When, early on at Princeton (before I wondered in print whether the emperor might be a bit underdressed), I asked one of the permanent folk for supper with some friends, his reply was, “Well, of course, no—I can’t . . . ” followed by some incomprehensible mumbling. I hadn’t been made the most of by some Princeton hostess. When a friend, an IAS member in astrophysics, asked a permanent IAS Professor X for lunch, the latter’s secretary replied, “Mr. X doesn’t make luncheon appointments with Members of the Institute for Advanced Study, but if you see him at lunch, you can sit down at the table.” “Bow, bow, ye lower middle classes, bow, bow, ye tradesmen and ye masses.”
Don’t get me wrong. Both Cambridges are marvelous places, because each has a world-class library; and Madame “a whole evening in no company but yours” didn’t win any popularity contest at the English Cambridge. Everyone who saw her letter said, “Oh, her.” So she’s not going to win any elections to office in her precinct, that’s clear.
And anyone fortunate enough to spend some time at the Institute for Advanced Study or at Clare Hall, Cambridge, its English counterpart, which does everything right that is done wrong at Princeton, knows that those of us for whom they invent research institutes come to daydream and think up problems to solve—not to get invited by Princeton or Cambridge hostesses.
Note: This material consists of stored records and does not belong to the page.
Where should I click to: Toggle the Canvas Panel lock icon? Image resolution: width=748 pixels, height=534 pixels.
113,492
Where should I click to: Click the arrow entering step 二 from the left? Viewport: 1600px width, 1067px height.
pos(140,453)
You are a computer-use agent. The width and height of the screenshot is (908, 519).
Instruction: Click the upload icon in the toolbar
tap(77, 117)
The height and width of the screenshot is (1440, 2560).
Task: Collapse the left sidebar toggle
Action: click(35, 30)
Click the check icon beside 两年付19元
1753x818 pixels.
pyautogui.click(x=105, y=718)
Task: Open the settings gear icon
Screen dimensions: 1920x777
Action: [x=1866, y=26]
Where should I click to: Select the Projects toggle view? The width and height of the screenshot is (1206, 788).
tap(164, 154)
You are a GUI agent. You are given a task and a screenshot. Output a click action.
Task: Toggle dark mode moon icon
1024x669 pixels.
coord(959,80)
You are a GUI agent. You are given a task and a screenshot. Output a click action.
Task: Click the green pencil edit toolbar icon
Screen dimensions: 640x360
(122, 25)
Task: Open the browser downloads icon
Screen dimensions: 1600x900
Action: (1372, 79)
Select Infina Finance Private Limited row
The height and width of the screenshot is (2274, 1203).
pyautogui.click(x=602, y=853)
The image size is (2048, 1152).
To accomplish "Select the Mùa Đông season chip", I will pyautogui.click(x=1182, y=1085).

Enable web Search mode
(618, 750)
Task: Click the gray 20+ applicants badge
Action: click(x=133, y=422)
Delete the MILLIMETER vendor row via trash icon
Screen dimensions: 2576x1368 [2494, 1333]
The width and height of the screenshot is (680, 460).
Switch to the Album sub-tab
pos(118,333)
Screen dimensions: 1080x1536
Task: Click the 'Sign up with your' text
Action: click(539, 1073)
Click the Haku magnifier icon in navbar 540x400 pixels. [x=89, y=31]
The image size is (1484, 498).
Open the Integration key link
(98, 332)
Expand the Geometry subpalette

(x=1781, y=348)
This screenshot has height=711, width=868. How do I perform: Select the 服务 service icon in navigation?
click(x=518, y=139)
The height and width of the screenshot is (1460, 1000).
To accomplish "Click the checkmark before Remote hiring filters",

They don’t like our suits, we don’t like their perfume—or their conversation. Ray Monk, the biographer of Wittgenstein, says about Professor Godel in his years at the Institute for Advanced Study, “The Princeton hostesses avoided him.” They probably thought they’d ruined his life. Meanwhile, mathematics was reinvented, at IAS, by their outcast.
The point is, the academic world thrives on snobbery. It glories in its honors, prizes, titles, ribbons, and strange medieval costumes. It thinks its controversies are controversies and conducts bitter disputes over honor, prestige, or policy (who sits in which chair on what afternoon). A great writer told me he doesn’t accept honorary degrees—”You just have to sit in the sun for a long afternoon watching other people’s children get degrees in exchange for a piece of rayon”—but, then, he’s not a professor. Only in the academy can someone write, “You presumably know why you want to have a ‘meal date’ with me, but what could be my reason?” In the real world, people don’t say things like that to one another. They don’t need to. Here, in the academy, where the stakes are so low, people sink beneath contempt.